1925 Solar Eclipse by Frederick W. Goetz

Introduction: Light and Shadow

1925 Solar Eclipse by Frederick W. Goetz
From the collections of the Library of Congress.

On August 18, 2017, I stood outside, like millions of other Americans from Oregon to South Carolina, put on glasses made of paper and thin foil, and stared into the sun. For those in the path of totality, the sky went completely and apocalyptically dark. Crickets chirped. Birds fell silent. Planets and constellations usually obscured by the sun’s light appeared near the corona.

I watched the Great American Eclipse from Washington, DC, where the afternoon light turned sickly yellow as the moon chipped away at the sun until it was only a sliver. The DC sky never completely darkened, but as the sun streamed through the leaves like pinholes, the dappled light turned into thousands of bright crescents, dancing across the ground, each one taking on the shape of its source, small light-shadows of the sun.

The crowds gathered on the National Mall were as diverse as America itself. Hundreds of people wore T-shirts promoting science research and education, or emblazoned with the NASA logo, though a few wore ubiquitous red hats. The Smithsonian Air and Space Museum distributed free eclipse glasses, but many local families opted for homemade camera obscuras crafted from cereal boxes and duct tape.
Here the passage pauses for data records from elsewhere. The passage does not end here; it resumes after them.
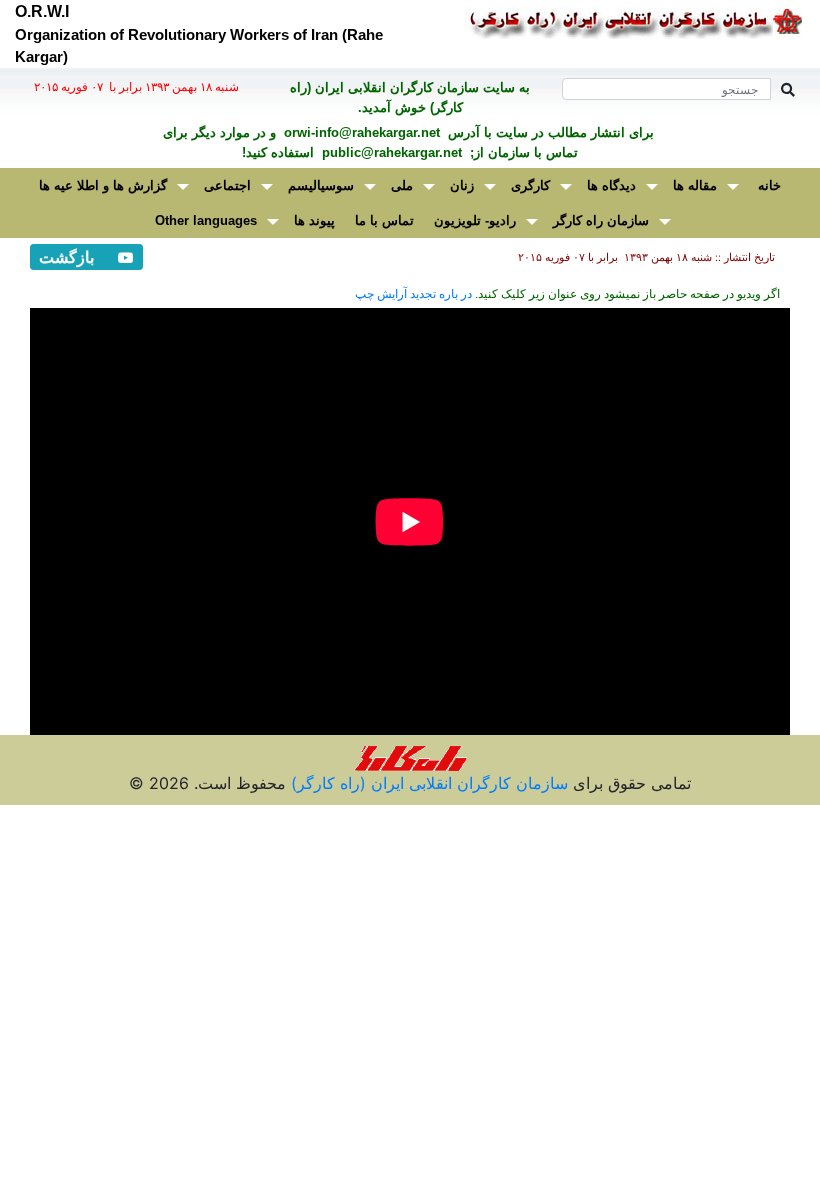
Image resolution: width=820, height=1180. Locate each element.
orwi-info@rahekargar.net (360, 132)
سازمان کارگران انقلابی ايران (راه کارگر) (427, 783)
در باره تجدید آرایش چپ (413, 294)
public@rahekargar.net (390, 152)
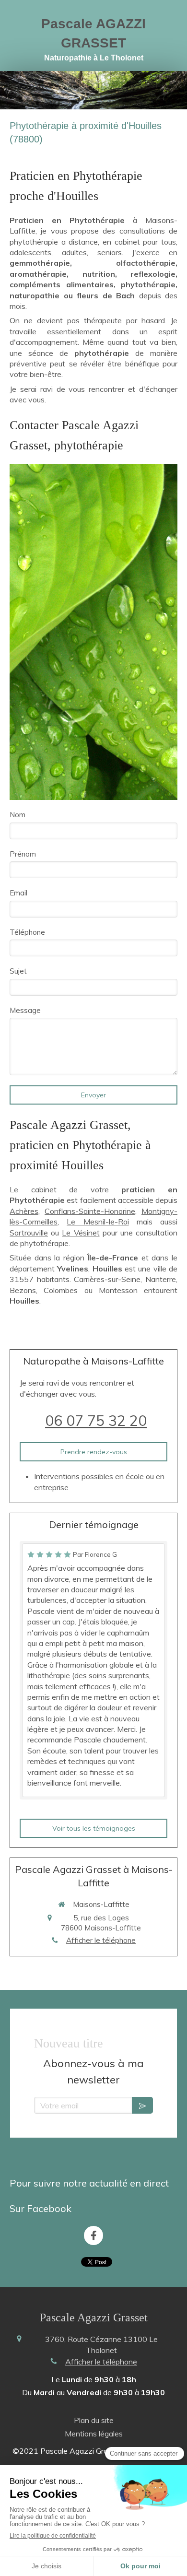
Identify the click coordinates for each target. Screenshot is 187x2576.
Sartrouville (29, 1232)
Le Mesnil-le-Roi (98, 1221)
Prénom (23, 854)
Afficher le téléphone (101, 1940)
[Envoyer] (142, 2105)
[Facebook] (93, 2235)
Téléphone (27, 932)
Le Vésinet (80, 1232)
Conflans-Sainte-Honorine (90, 1211)
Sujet (18, 971)
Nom (17, 814)
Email (18, 892)
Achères (24, 1211)
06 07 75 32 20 (96, 1421)
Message (25, 1010)
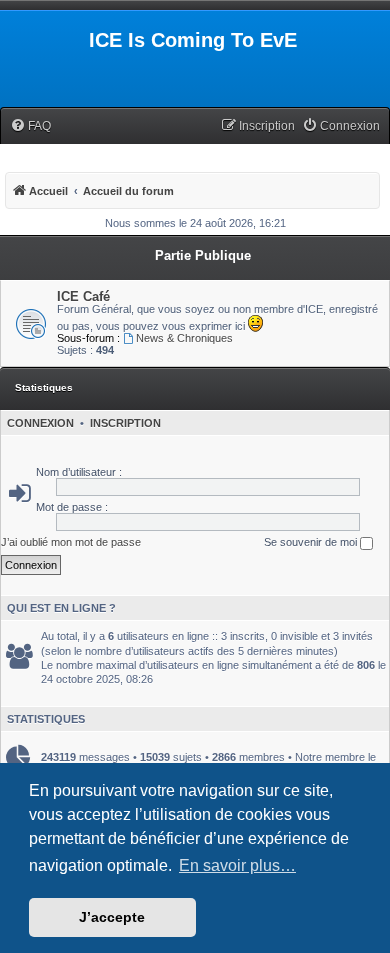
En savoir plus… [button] (237, 865)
Everyone stood squinting at the sun, mouths agape.

In To the Lighthouse, Virginia Woolf describes a dinner party in which the Ramsay’s and their guests are brought closer by the candlelight, separate and secure from the world outside. Mrs. Ramsay’s eyes are drawn to a bowl of fruit on the table, and she imagines it, first, as a trophy brought from Neptune, then, as an enormous landscape where one could wonder over bananas and grapes like they were hills and valleys. Augustus, the old philosopher, is also preoccupied by the centerpiece, looking hungrily at the fruit, then snapping off a bite here, a bloom there. “That was his way of looking,” Woolf writes, “different from hers. But looking together united them.”

Whatever the differences—and they are many—Americans—like seemingly all humans—love mass public spectacles, and the rarity of a total solar eclipse lent itself well to the media hype that launched road trips and surged prices at hotels and campgrounds in some of the most remote parts of the country. There was something magical about looking through a lens and seeing the world in a completely new way, one that is defined entirely by the difference between light and shadow.